Mais tarde, em seu ensino, Lacan também veio colocar objeto [a] fazendo parte de uma estética da modernidade, algo que equivaleu a uma estética do dejeto. Antes da modernidade, o in-mundo do sujeito não conhecia uma superprodução de destruição, como aconteceu a partir do discurso-do-capitalista. Com essa estética do dejeto, a civilização se constitui no próprio esgoto da cultura.

Aqui, ao me referir ao efeito da linguagem sobre o organismo, tornando-se responsável pela inauguração do sujeito e causa do inconsciente, assim como pela ex-sistência do objeto [a], ela não corresponde àquela dos lingüistas e que se fundamenta no signo. A estrutura da linguagem passou a ser nomeada por Lacan de lalíngua.

Uma estrutura que não se inscreve na dimensão do espaço-tempo euclidiano, como a lingüística saussuriana. Neste caso, os significantes não mais obedecem a um sistema simples de diferenciação, nem mesmo a idéia da polissemia deve ser privilegiada. O que passa a importar em lalíngua é uma relação de vizinhança dos elementos que a constitui. Um tipo de coexistência de significantes onde “se injeta uma ponta a mais de onomatopéia”, determinando com isso um sistema fonemático (“A Terceira”).

Lalíngua, portanto, é uma estrutura topológica que se torna solidária à polifonia, isto é, àquilo que de sonoro vem impregná-la. Trata-se de uma estrutura que visa o real e, desta maneira, agrega uma importância essencial às noções de letra e de escritura, como elementos essenciais do discurso analítico.

Por isso mesmo, a jaculação mesmo isolada de um significante vai reduzi-lo ao que ele é — “a uma torção da voz”. Algo que não se define como um som que se registra num disco ou numa fita magnética, mas que corresponde à própria idéia de escansão. Assim, a voz se torna um objeto, uma das mostrações do objeto [a] que vai permitir que numa psicanálise em intenção, as palavras possam ser dobradas, fletidas, curvadas, decompostas e deformadas, produzindo diferentes sentidos. A voz pode permitir ruídos e efeitos fonéticos, caindo como letras que se prestam também a equívocos, anagramas e aliterações.

Desta maneira, o sujeito do inconsciente por sua implicação à lalíngua desenvolve um tipo de paixão, uma pura e simples paixão pelo significante. Não se trata de qualquer relação de prazer, mas ao contrario, guarda uma referência ao sofrimento e ao gozo, como efeitos do real. Essa dimansão que não pára de não se escrever e que afeta o sujeito de diferentes maneiras através da noção de repetição.

Para a psicanálise, a noção de repetição não corresponde à reprodução no presente de um acontecimento passado, nem mesmo a reprodução de algo idêntico a um fato já realizado anteriormente. Trata-se de uma operação significante que funda o sujeito e celebra a satisfação, o gozo de seus desencontros com o real, que sempre vem fazer rupturas em sua hystória.

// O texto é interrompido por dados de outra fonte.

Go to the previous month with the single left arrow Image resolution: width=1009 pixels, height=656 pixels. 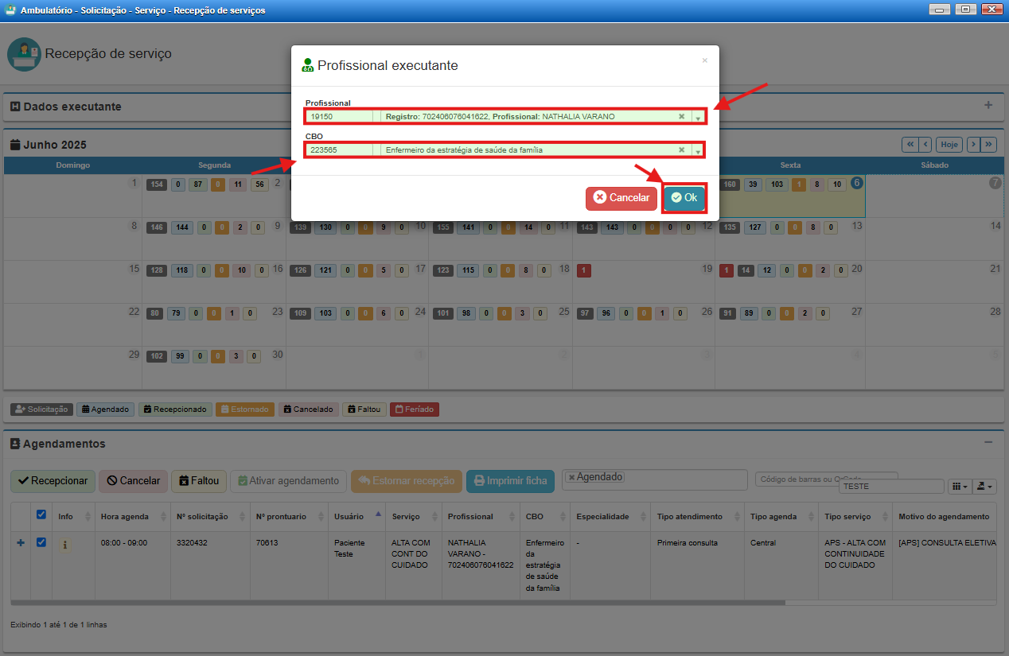pos(925,145)
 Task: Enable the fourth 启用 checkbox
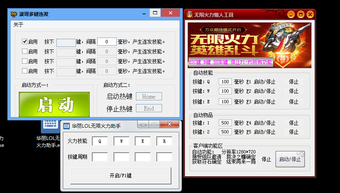tap(24, 71)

No discurso analítico, diferente dos outros discursos, toda persistência do sujeito em seu in-mundo de linguagem, toda a idéia da continuidade é substituída por uma descontinuidade, por uma fratura causada pela própria intervenção de lalíngua, causando repetições.

Vou insistir nesta questão, pois na prática da análise em intenção, o valor da repetição não implica necessariamente a fala, desde quando as palavras ficam esvaziadas de significação e passam a fazer parte de um Dizer que transforma a psicanálise num tipo de discurso essencialmente sem palavras.

A estas duas noções — a paixão pelo significante e a repetição — Lacan as elevou à categoria de ato. Após esse desvio, retorno à minha segunda questão: o que é essa noção de Ato? O que é o ato analítico?

Não é excessivo se dizer que essa noção do Ato tornou-se uma referência de passagem entre a topologia do significante e a topologia da cadeia borromeana. O Ato, na análise, resulta numa operação significante. O analista investido desta condição de Sujeito suposto ao Saber, elemento essencial da transferência, sustenta a análise como semblante de objeto. Desta maneira, ele se converte em causa de um dizer que satisfaça ao sujeito, um dizer que faça o suficiente.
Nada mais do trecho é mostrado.